Instruction 1 – From the room-measurement post, pull out the passage word for word, starting at the words "My room is well-treated;" and ending after "reader's rigs area.".
Instruction 2 – List every piece of software and hardware the room-measurement post names as part of the writer's measurement setup.

Text excerpt –
Hi Nyal,
Thanks, understood. I use R+D software on an old notebook with a Creative outboard sound card, m-audio preamp, and Earthworks measurement mic (probably worth more than all else put together). That provides very flat response without a lot of money (<$2000 USD plus notebook), and saves breaking the good preamps out of my recording system just for room measurements.
My room is well-treated; probably too much so, but I do not mind a fairly dead room. I realize I am giving up some of the "spaciousness" of my Maggies for pin-point imaging across the couch; I can live with that, at least better than the comb filtering effects I would otherwise experience. There are pix on this site in the reader's rigs area.
I don't have any real problem doing better than MCACC for frequency response (though I can't tweak phase/group delay with the AVR), it just takes a little time. Quiet time, harder to find with the kids home for summer! R+D uses a combination test signal (impulse plus noise) so by looking at the time and frequency domains I can dial it in fairly well. The Pio unit does include three PEQ bands, which unfortunately do not cover the low bass region (< 50 Hz or so). My subs have a single-band PEQ I use for that, along with all the absorbers. I rarely use waterfalls because I am less familiar with them and the AVR's filters won't do much about them (i.e. time decay, RT60 etc.); I depend upon the room treatment for that.

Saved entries
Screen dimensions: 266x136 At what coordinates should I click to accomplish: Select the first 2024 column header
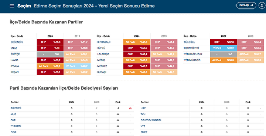click(x=50, y=36)
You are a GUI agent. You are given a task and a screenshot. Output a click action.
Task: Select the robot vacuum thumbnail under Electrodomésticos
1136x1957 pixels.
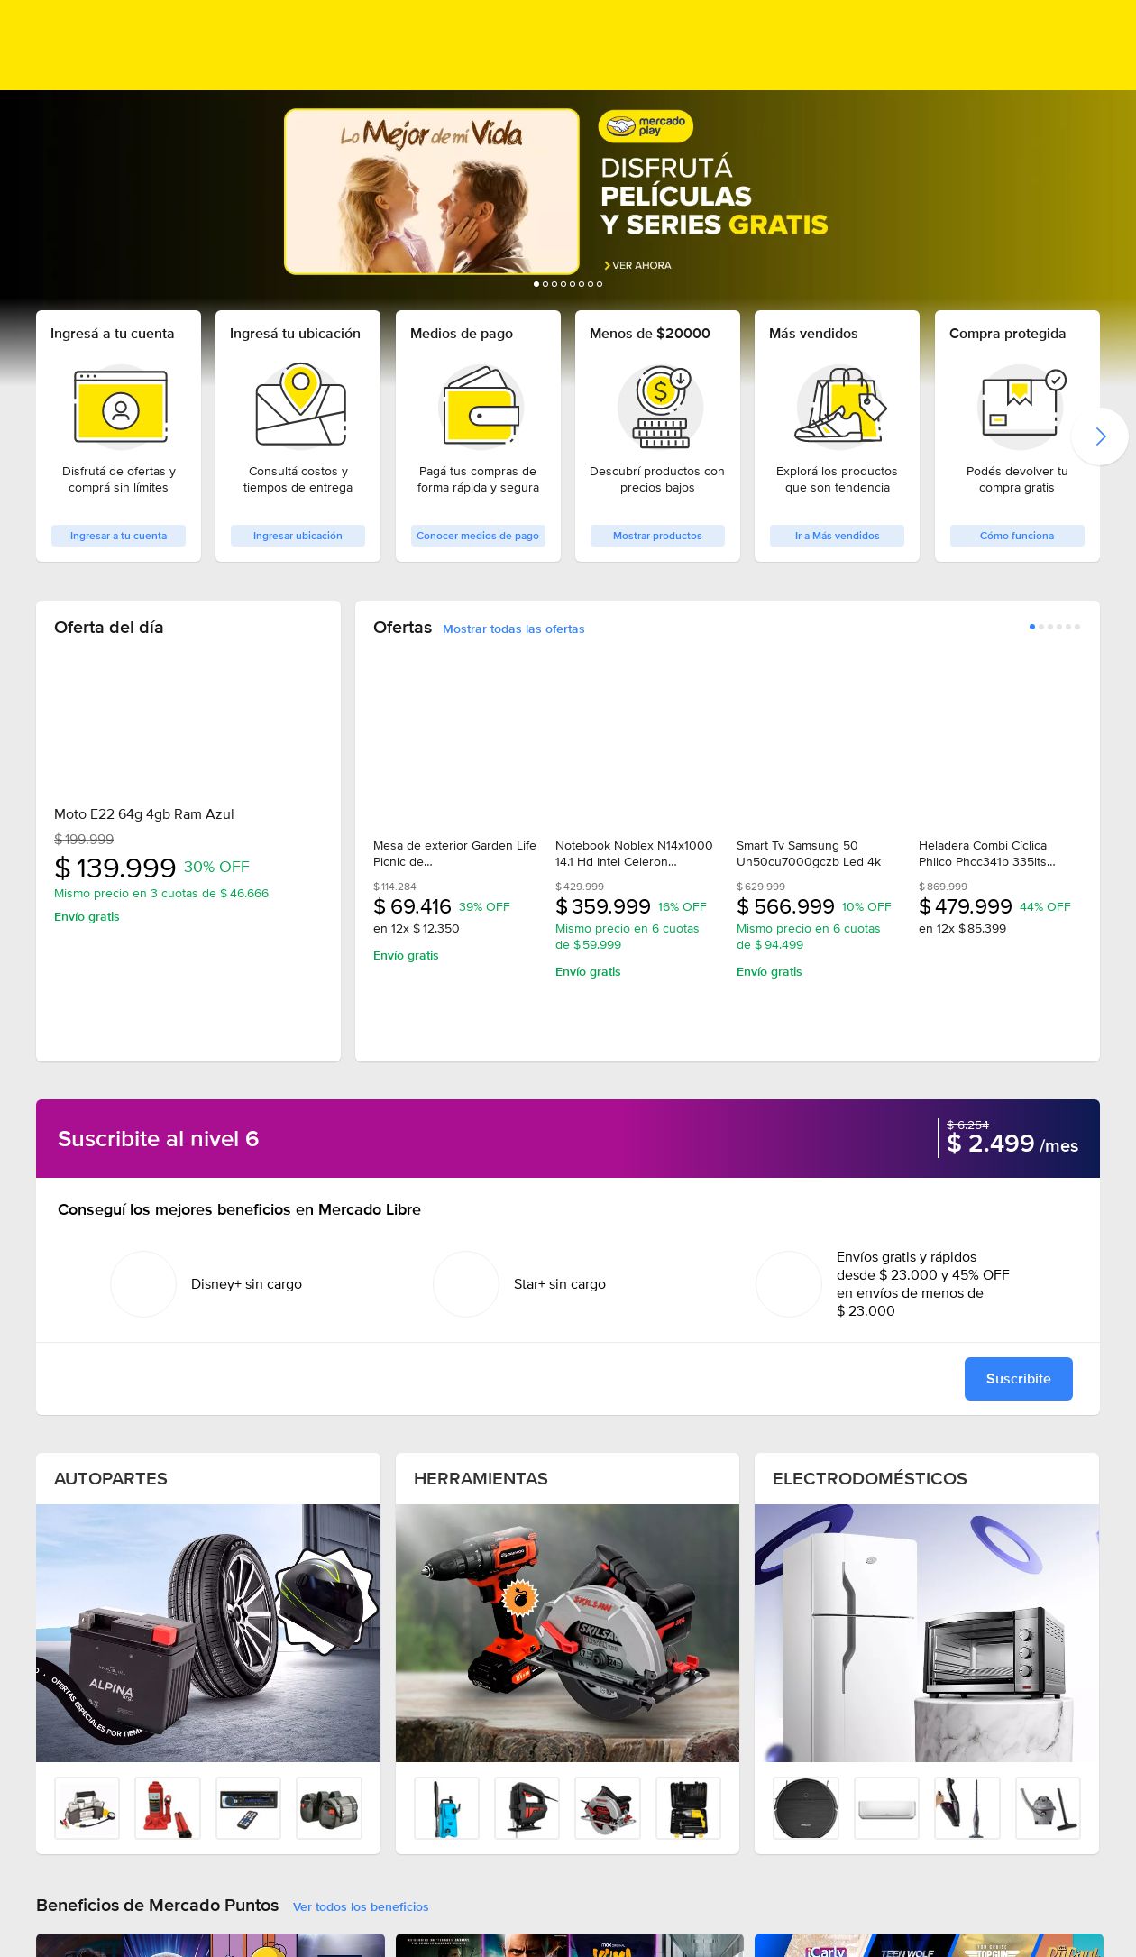[x=806, y=1807]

Complete response 1 –
My room is well-treated; probably too much so, but I do not mind a fairly dead room. I realize I am giving up some of the "spaciousness" of my Maggies for pin-point imaging across the couch; I can live with that, at least better than the comb filtering effects I would otherwise experience. There are pix on this site in the reader's rigs area.

Complete response 2 –
R+D software
an old notebook
a Creative outboard sound card
an m-audio preamp
an Earthworks measurement mic